Non solo vaccini, anche gli anticorpi monoclonali sono una tecnologia molto sponsorizzata contro Sars-CoV-2. Per alcuni “la svolta contro il virus”, per altri solo uno specchietto per le allodole. Di recente Aifa ne ha approvato l’utilizzo straordinario anche in Italia, dopo mesi di ripensamenti. Come si spiegano tanti dubbi nel mondo scientifico?
«La verità è che abbiamo ancora pochi dati: i trial clinici sino ad oggi realizzati, di piccole dimensioni e per lo più promossi dagli stessi produttori, hanno accertato che i monoclonali servono a poco per i pazienti ospedalizzati, e vanno utilizzati nei primissimi giorni dall’insorgenza dell’infezione nelle persone con sintomi lievi o moderati ma che rischiano di evolvere verso forme gravi della malattia a causa dell’età e di comorbilità», delinea l’esperto.
«Si tratta inoltre – continua – di un farmaco che pone problemi logistici non da poco, visto che la sua somministrazione va effettuata tramite infusione endovenosa in un ambito ospedaliero. Negli Usa oltre la metà dei flaconi acquistati a caro prezzo dal Governo federale dopo l’autorizzazione all’uso emergenziale della Fda (Federal Drug Administration) nello scorso novembre giacciono inutilizzati nei frigoriferi, e nelle sue linee guida la Idsa, Infectious Diseases Society of America, ha dato una indicazione molto problematica circa il loro utilizzo».

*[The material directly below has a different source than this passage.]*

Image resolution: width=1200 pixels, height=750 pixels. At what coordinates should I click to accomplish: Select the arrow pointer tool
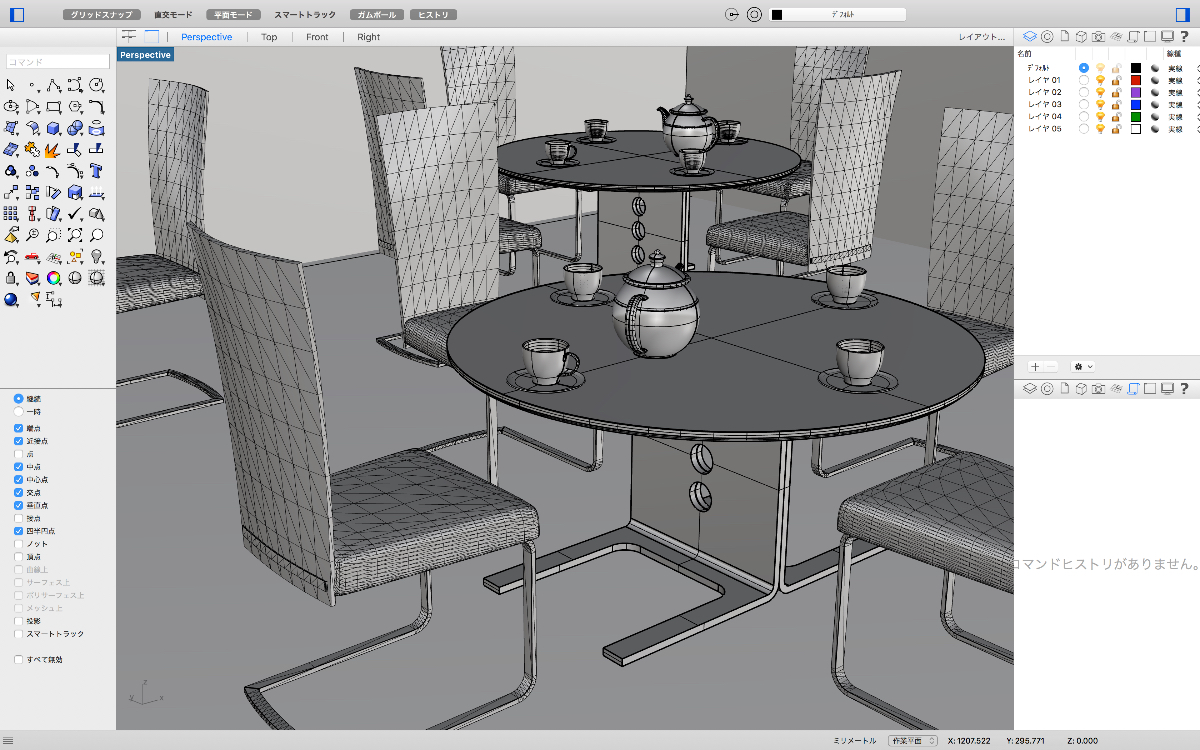click(11, 85)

Ora l’Italia cosa ne farà? «In Italia l’Aifa ha deciso di autorizzare l’utilizzo straordinario di questi farmaci per categorie di pazienti ben individuate, e contemporaneamente ha avviato – molto opportunamente a mio parere – un bando per la realizzazione di trial clinici che ci permettano di acquisire più dati sul loro utilizzo e di valutarne l’effettiva utilità e ambiti di utilizzo. Non mancano purtroppo, nella storia di questa pandemia, i casi di medicinali presentati come miracolosi e che poi, alla prova concreta di trial clinici randomizzati condotti come si deve, si sono rivelati inutili o addirittura dannosi».
Non resta che aspettare che non si tratti di una bolla vuota, dunque. «Aspettiamo e lasciamo parlare la scienza – conclude Ippolito – evitando le contrapposizioni tra guelfi e ghibellini basate sull’emotività generata da campagne mediatiche superficiali o, peggio, alimentate da interessi opachi».